◆ What this task involves
The stretch from the line with "Viewport: 1183px width, 745px height." through the line with "Given: Click inside the search input field" in the records below: write it out exactly, and nothing else.

◆ The data
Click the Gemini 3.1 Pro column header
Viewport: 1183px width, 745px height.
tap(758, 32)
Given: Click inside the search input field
...
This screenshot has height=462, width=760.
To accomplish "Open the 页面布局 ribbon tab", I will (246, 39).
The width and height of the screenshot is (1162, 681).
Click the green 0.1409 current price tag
--
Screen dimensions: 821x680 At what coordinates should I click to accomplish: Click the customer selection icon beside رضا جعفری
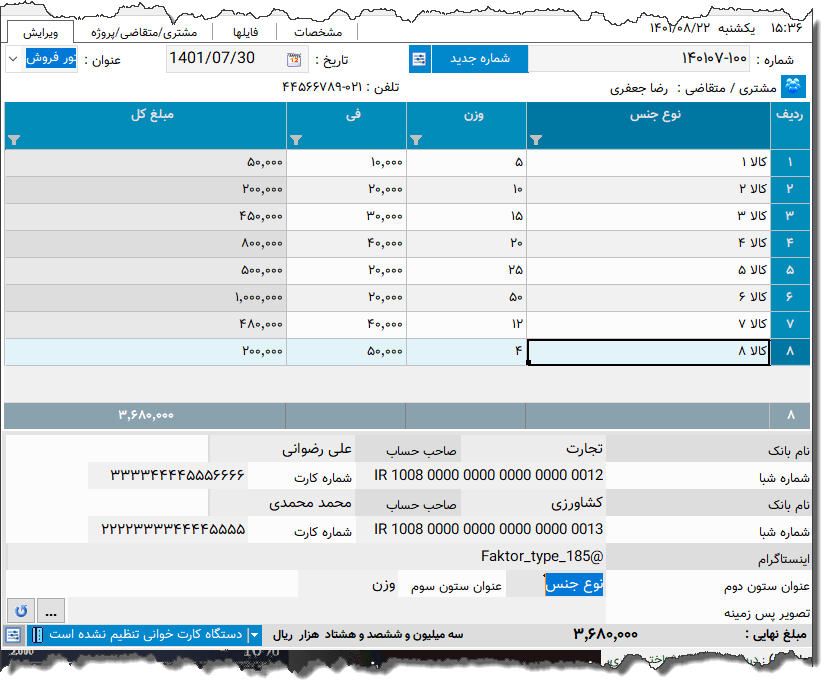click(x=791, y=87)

◆ Written answer
Viewport: 1183px width, 745px height.
tap(758, 32)
Given: Click inside the search input field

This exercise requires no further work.